Boat Harbour is a body of water formerly used by the First Nation. In the 1960s it was taken over by the Province of Nova Scotia for use as a settling pond for effluent from the nearby pulp mill. It quickly became polluted with heavy metals and organic chemicals and was the source of ongoing disputes between the First Nation and governments. The Boat Harbour Act 2015 set a deadline for closing the treatment facility no later than January 31, 2020, after which the site was to be cleaned up. This will involve removing an estimated 350,000 cubic metres (12 million cu ft) of contaminated material and returning the lagoon to a tidal estuary.

In a decision in the Provincial Court of Nova Scotia, Honourable Judge Del W. Atwood stated:
The undeniable truth is that the experience of the Pictou Landing First Nation has been one of subjugation and suppression under the Canadian federation. It shares this history with the other First Nations of Canada, as described succinctly in the Report of the Truth and Reconciliation Commission of Canada. An instance of that injustice was the manner in which a pulp mill came to [be] located at Abercrombie Point in Pictou County fifty years ago; along with the mill was built an effluent-treatment plant in Boat Harbour.

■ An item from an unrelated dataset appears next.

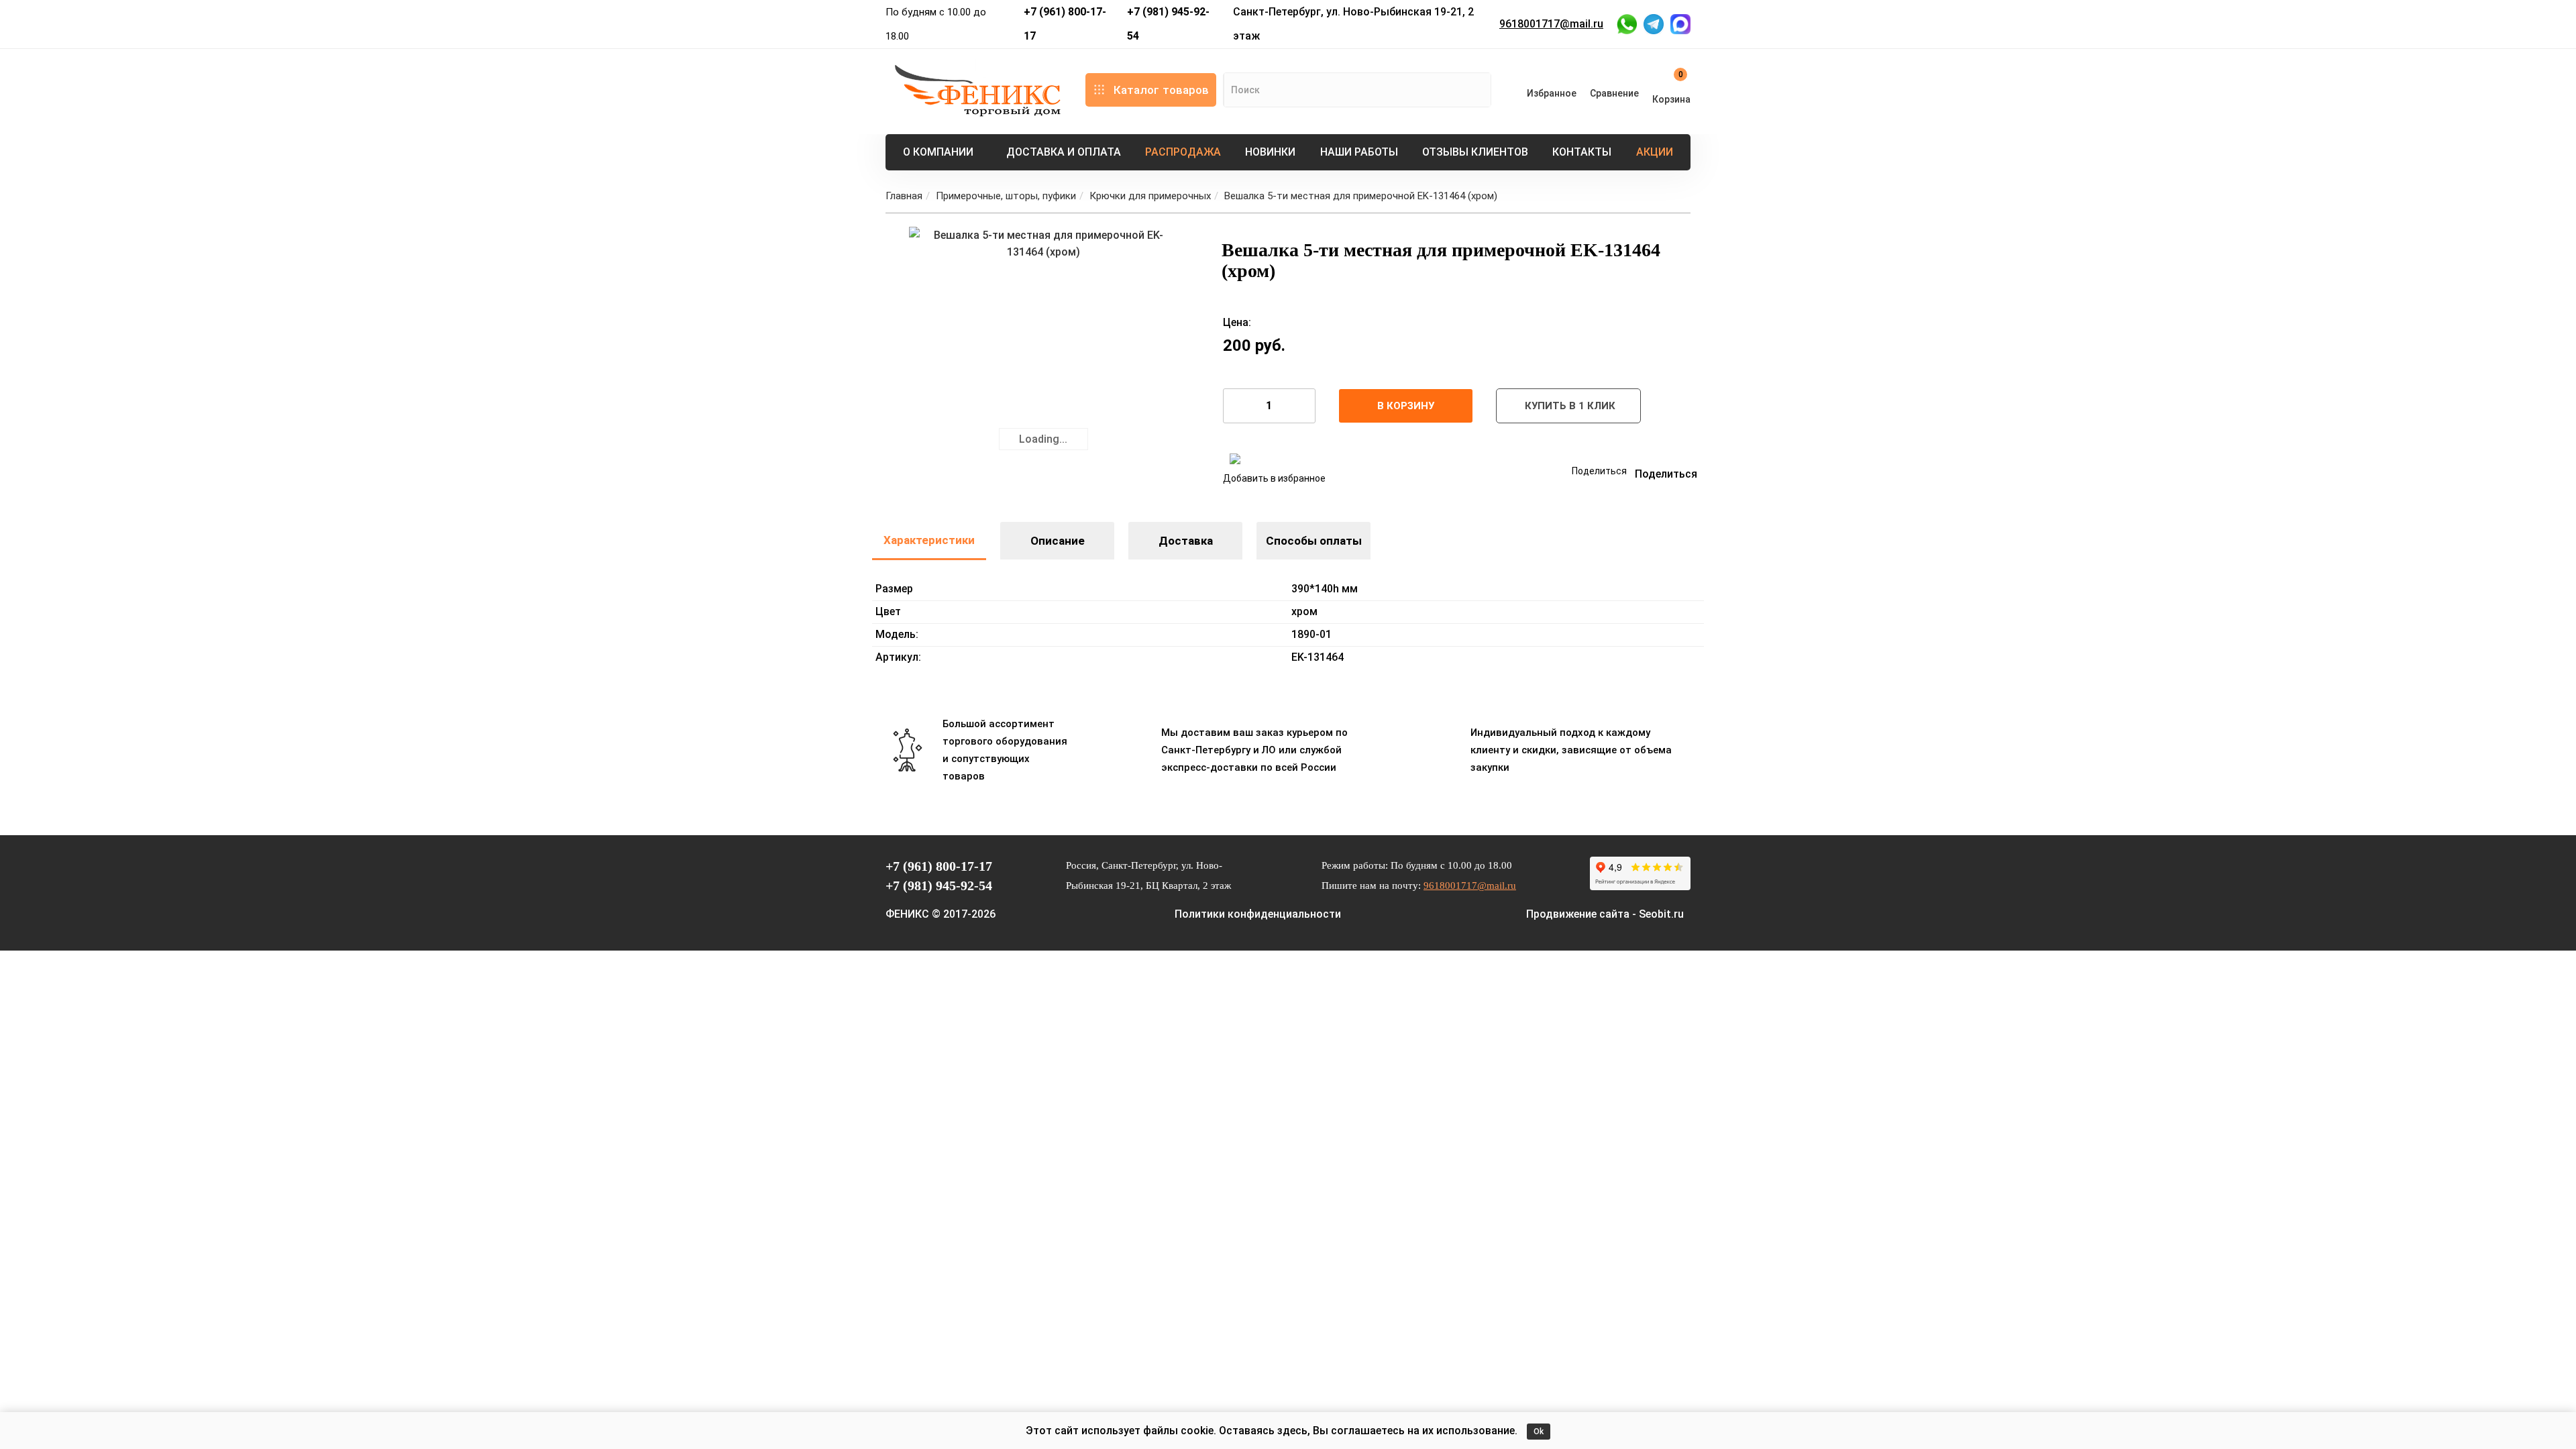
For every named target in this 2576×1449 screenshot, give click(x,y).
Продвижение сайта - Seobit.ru (1605, 914)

A 2013 study found that pollution, from both Boat Harbour and the exhaust stacks at the mill, has compromised access to traditional foods such as game, fish and berries, and dissuaded residents from growing gardens. This negatively impacted food security on the reserve.

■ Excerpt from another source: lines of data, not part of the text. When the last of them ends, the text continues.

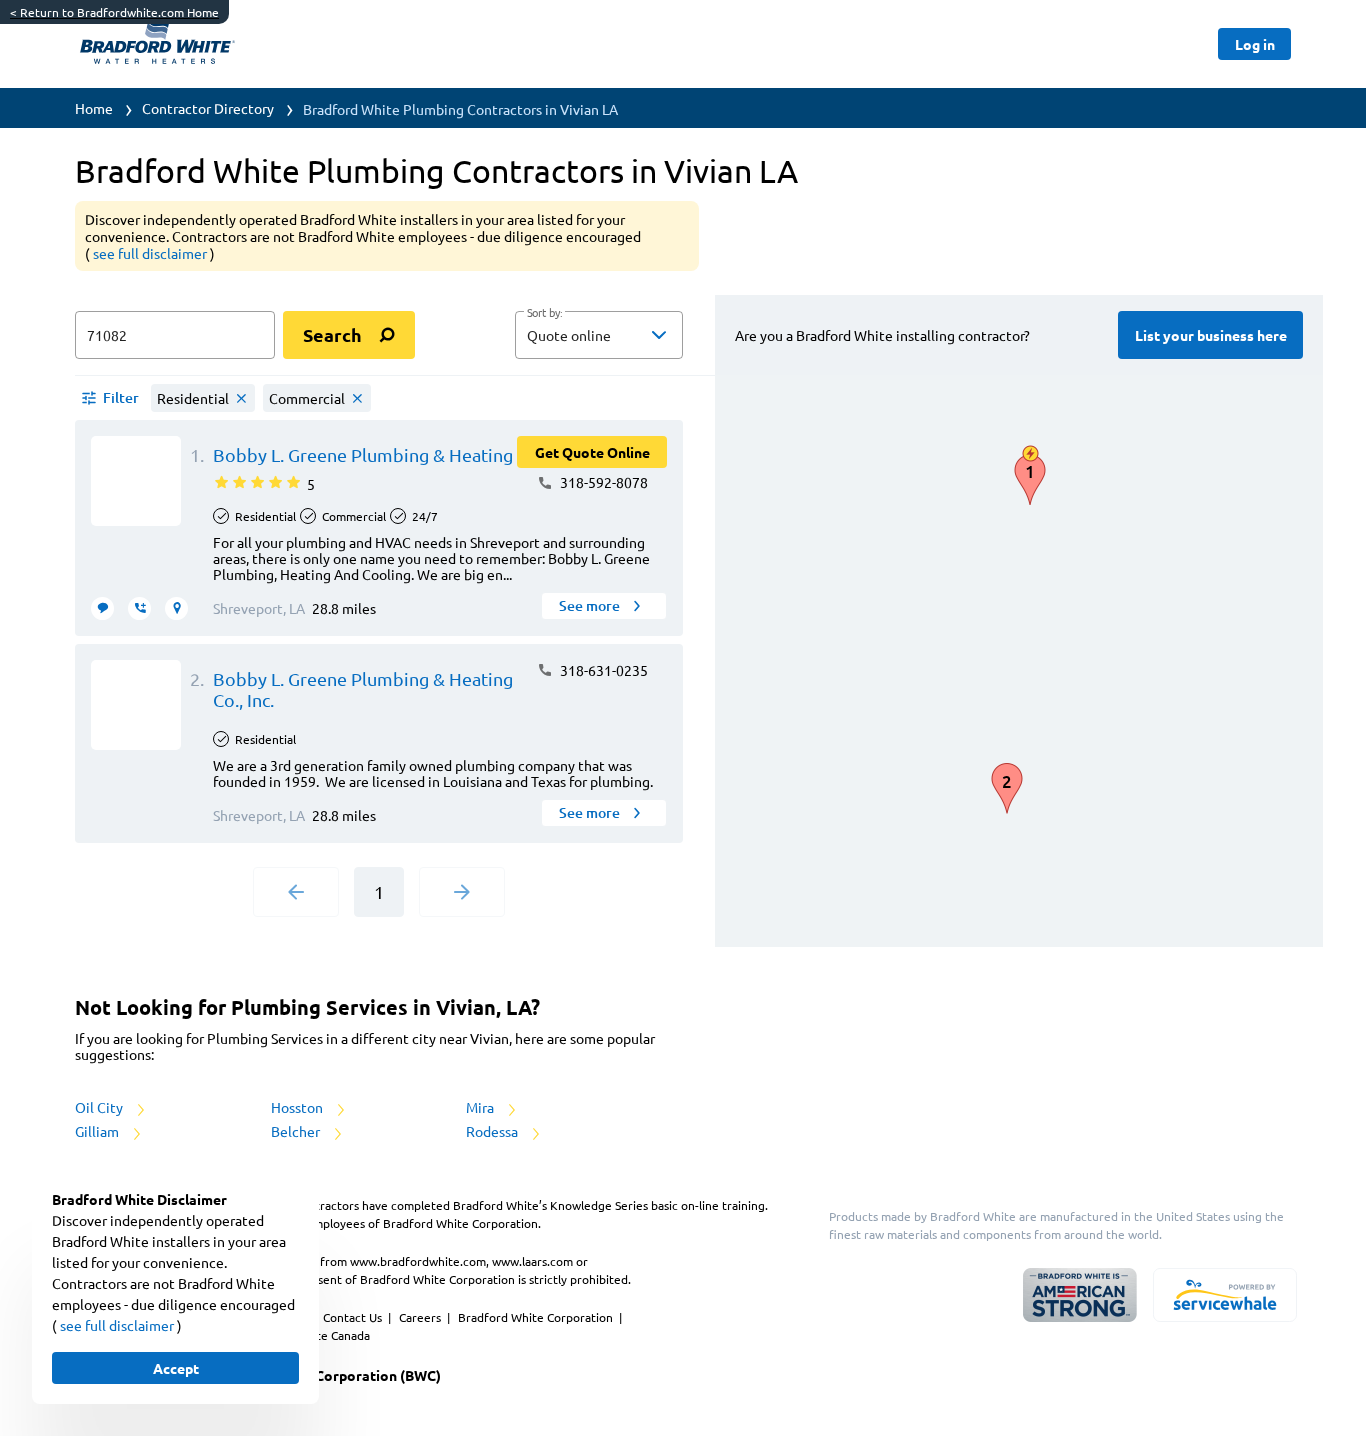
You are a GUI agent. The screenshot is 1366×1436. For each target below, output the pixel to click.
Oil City (100, 1107)
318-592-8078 (602, 482)
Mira (481, 1107)
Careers (421, 1317)
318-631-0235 (602, 670)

In December 2019 Nova Scotia Premier Stephen McNeil turned down the pulp mill's request for an extension of the deadline to cease polluting the harbor. "The company has had five years and any number of opportunities," he said. "Cleaning up Boat Harbor is all my people have ever wanted," said Pictou Landing chief Andrea Paul. "Premier Stephen McNeil kept his promise and, on behalf of my community, we are thankful."

==Notable residents==
- Anna Mae Aquash, activist, spent some of her childhood here.